Confronting the joint need to protect biodiversity while expanding alternative energy projects, after three years of deliberation, a fourth BrightSource Energy Concentrated Solar Power Plant was approved by California’s Energy Commission. Impeding approval of the Israeli company’s Solar Energy Generating Station (SEGS) in Ivanpah, California, were environmentalists’ concerns over the plant’s potential impact on rare desert plants and the desert tortoise in the Mojave desert. But the commission ruled in favor of diversifying the state’s energy mix and mitigating global warming. If the remaining five are approved, the combined nine plants could provide sufficient energy to run 860,000 homes.
BrightSource Energy has promised to have trained specialists relocate the 25-50 desert tortoises that are said to burrow beneath the ground on the 3,500 acre land expanse where the solar plants will be built, though scientists are not certain that doing so will protect them in the long run.
“The desert tortoise will continue its ongoing slide toward extinction,” Ileene Anderson of the Center for Biological Diversity in Los Angeles told Mercury News.
“And if these tortoises are going to be moved, we have to make sure that they don’t move them again if another project comes along, like the proposed high-speed rail line.”

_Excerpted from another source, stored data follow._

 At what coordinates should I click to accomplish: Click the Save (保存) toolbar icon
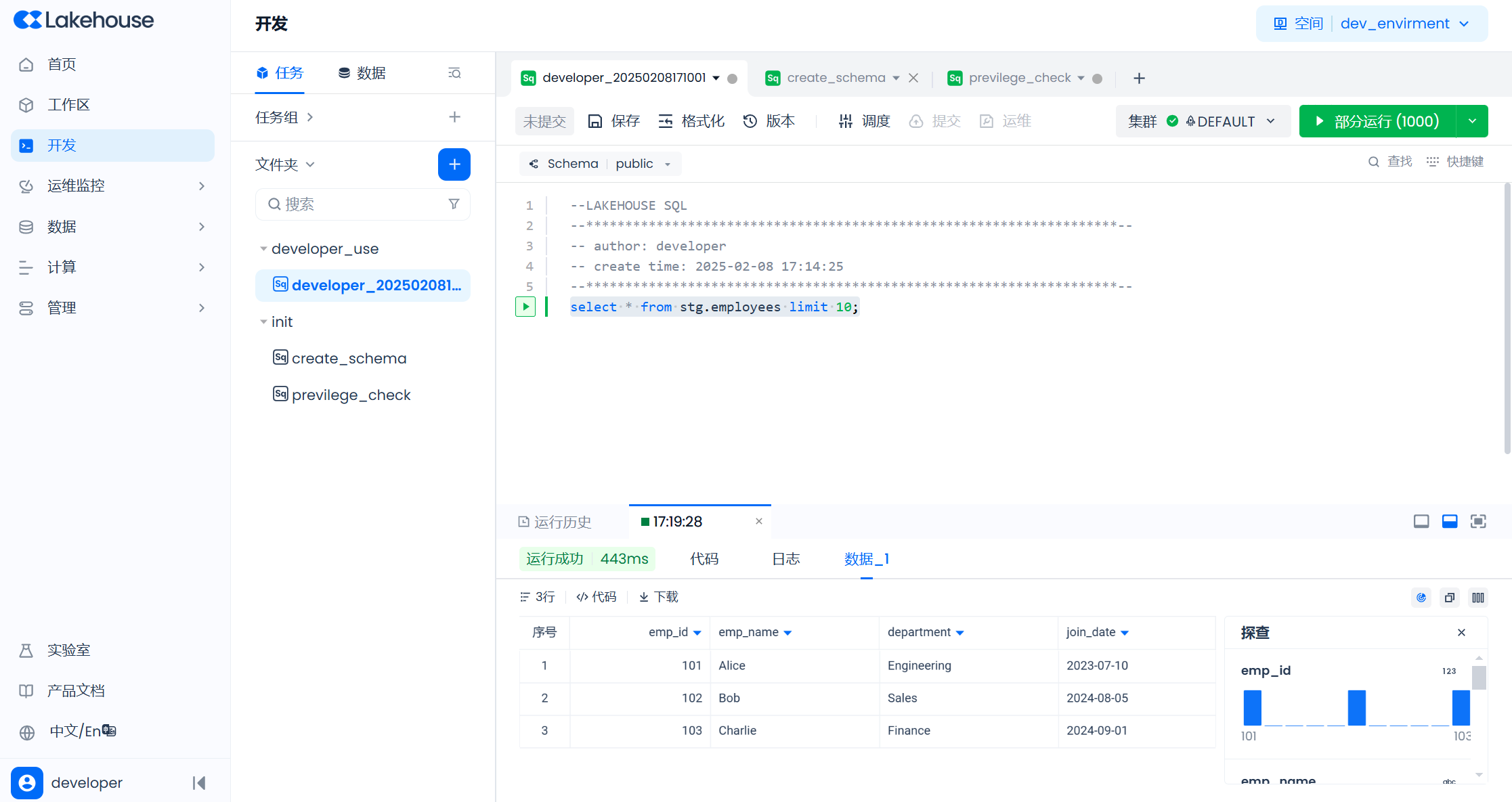(x=595, y=121)
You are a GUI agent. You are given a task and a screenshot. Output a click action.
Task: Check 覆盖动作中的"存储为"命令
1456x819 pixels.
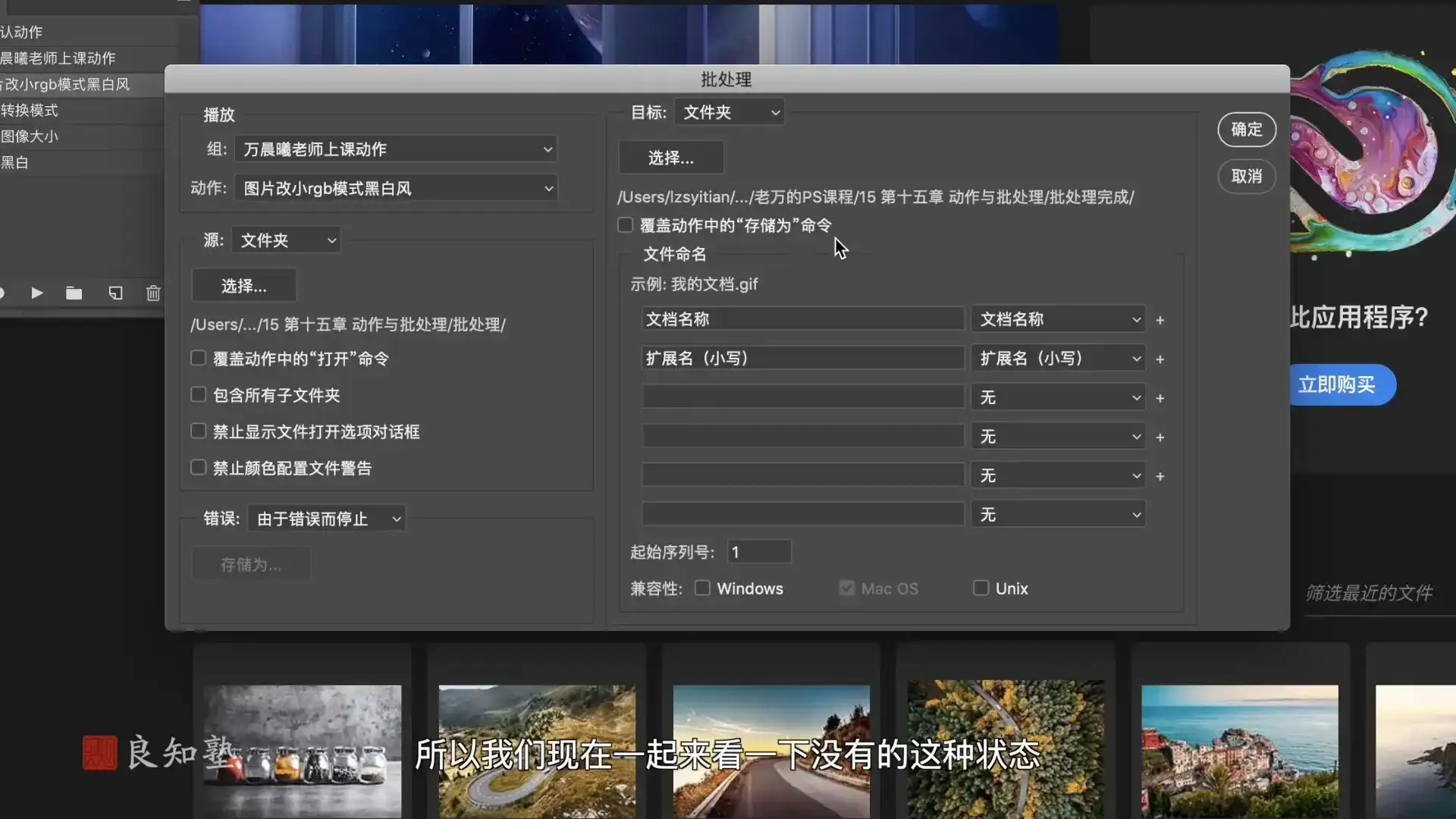(625, 224)
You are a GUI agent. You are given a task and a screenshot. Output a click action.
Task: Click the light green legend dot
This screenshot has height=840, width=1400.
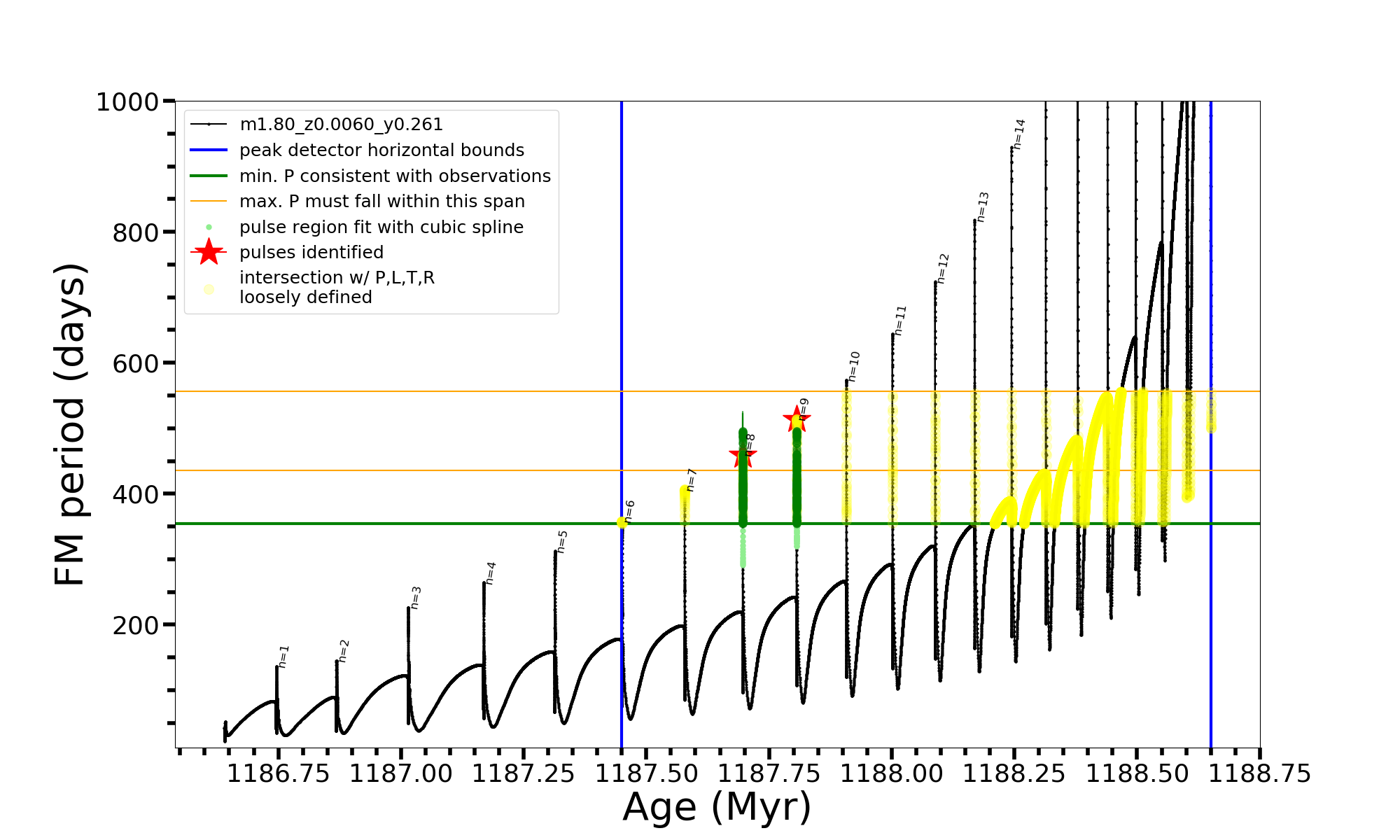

Also threatened in the region are mojave milkweed and desert pincushion, two rare plants, and there is concern that the Mojave desert, which has among the best solarity in the world, will become an “energy sprawl,” according to Dana Hull.
All told, the project will create 8,000 jobs and generate 4,300 MW. The utility company PG&E will purchase two-thirds of the generated energy while Southern California Edison will absorb the last third.
It will be the first Concentrated Solar Plant built on federally-owned land, which is overseen by the Bureau of Land Management. Backed by Draper Fisher Jurvetson, VantagePoint Venture Partners, Google.org and others, BSE has also received a $1.37 billion conditional loan guarantee from the U.S. Department of Energy.
“We look forward to commencing construction on Ivanpah and setting a model for environmentally-responsible utility-scale solar projects,” BrightSource CEO John Woolard told the paper.